▶ REQUIRED WORK:
Everything from the line holding "Đặc sản Côn" to the end of the data must be reproduced exactly; include both boundary lines and nothing else.

▶ SOURCE DATA:

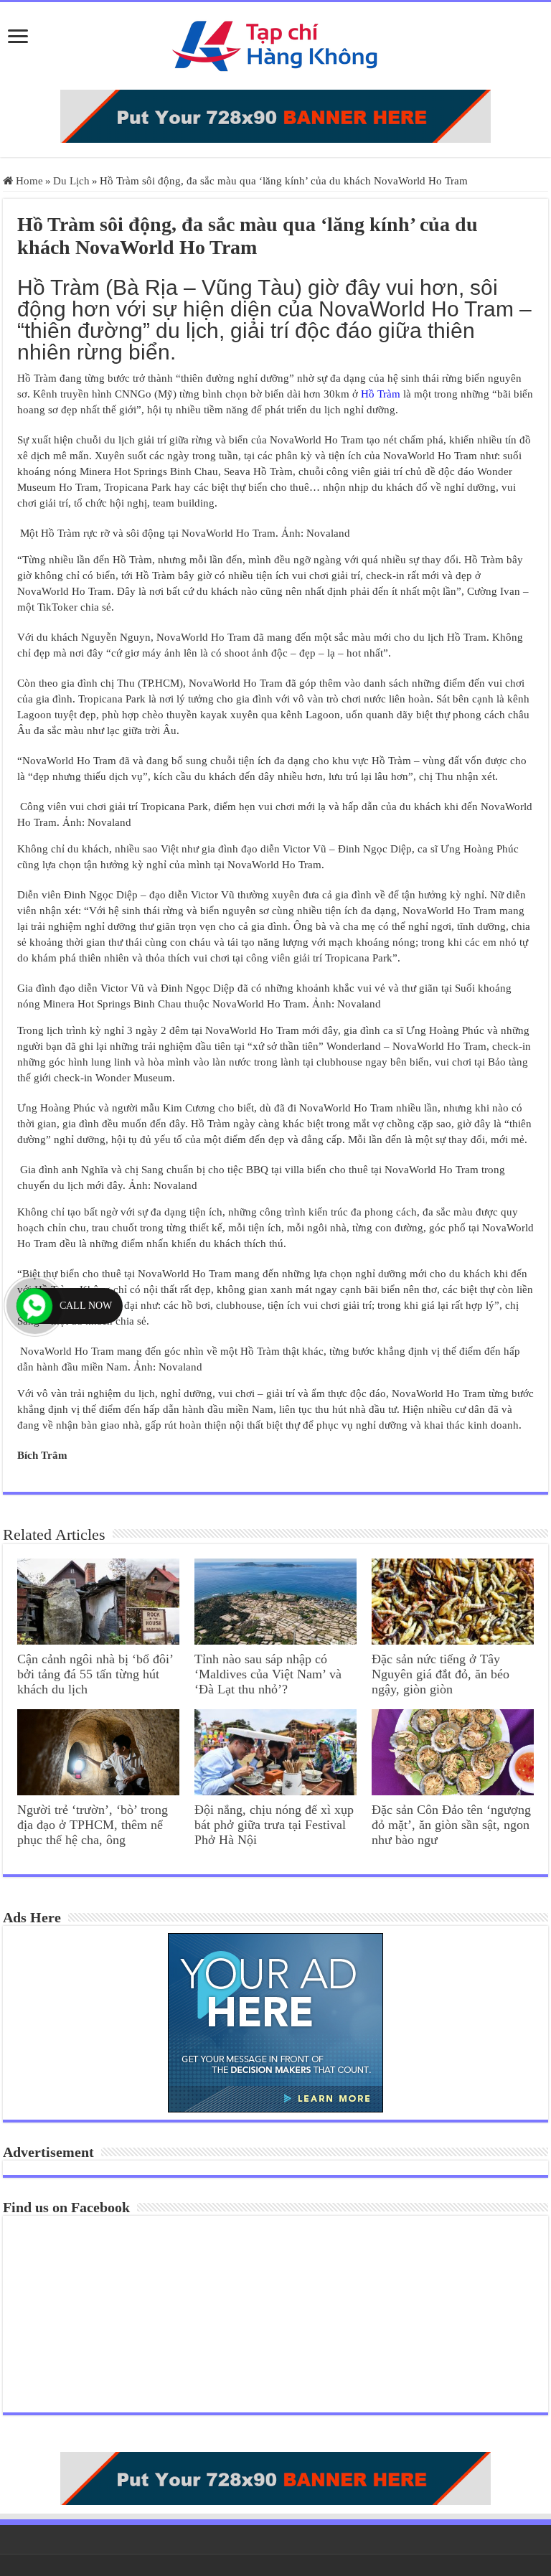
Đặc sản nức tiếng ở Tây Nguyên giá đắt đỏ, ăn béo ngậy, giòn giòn (440, 1674)
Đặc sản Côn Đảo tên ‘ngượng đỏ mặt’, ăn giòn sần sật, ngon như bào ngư (451, 1824)
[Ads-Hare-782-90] (275, 115)
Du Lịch (71, 181)
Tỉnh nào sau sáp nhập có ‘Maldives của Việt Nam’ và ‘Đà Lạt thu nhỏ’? (268, 1674)
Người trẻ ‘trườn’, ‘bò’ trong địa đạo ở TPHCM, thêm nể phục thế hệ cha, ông (92, 1824)
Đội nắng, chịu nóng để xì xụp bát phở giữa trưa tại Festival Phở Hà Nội (274, 1824)
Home (28, 181)
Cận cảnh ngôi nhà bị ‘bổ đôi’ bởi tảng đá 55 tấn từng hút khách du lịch (95, 1674)
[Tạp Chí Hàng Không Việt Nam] (275, 43)
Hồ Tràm (380, 394)
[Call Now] (34, 1306)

▶ TASK RESULT:
Đặc sản Côn Đảo tên ‘ngượng đỏ mặt’, ăn giòn sần sật, ngon như bào ngư (451, 1824)
[Ads-Hare-782-90] (275, 115)
Du Lịch (71, 181)
Tỉnh nào sau sáp nhập có ‘Maldives của Việt Nam’ và ‘Đà Lạt thu nhỏ’? (268, 1674)
Người trẻ ‘trườn’, ‘bò’ trong địa đạo ở TPHCM, thêm nể phục thế hệ cha, ông (92, 1824)
Đội nắng, chịu nóng để xì xụp bát phở giữa trưa tại Festival Phở Hà Nội (274, 1824)
Home (28, 181)
Cận cảnh ngôi nhà bị ‘bổ đôi’ bởi tảng đá 55 tấn từng hút khách du lịch (95, 1674)
[Tạp Chí Hàng Không Việt Nam] (275, 43)
Hồ Tràm (380, 394)
[Call Now] (34, 1306)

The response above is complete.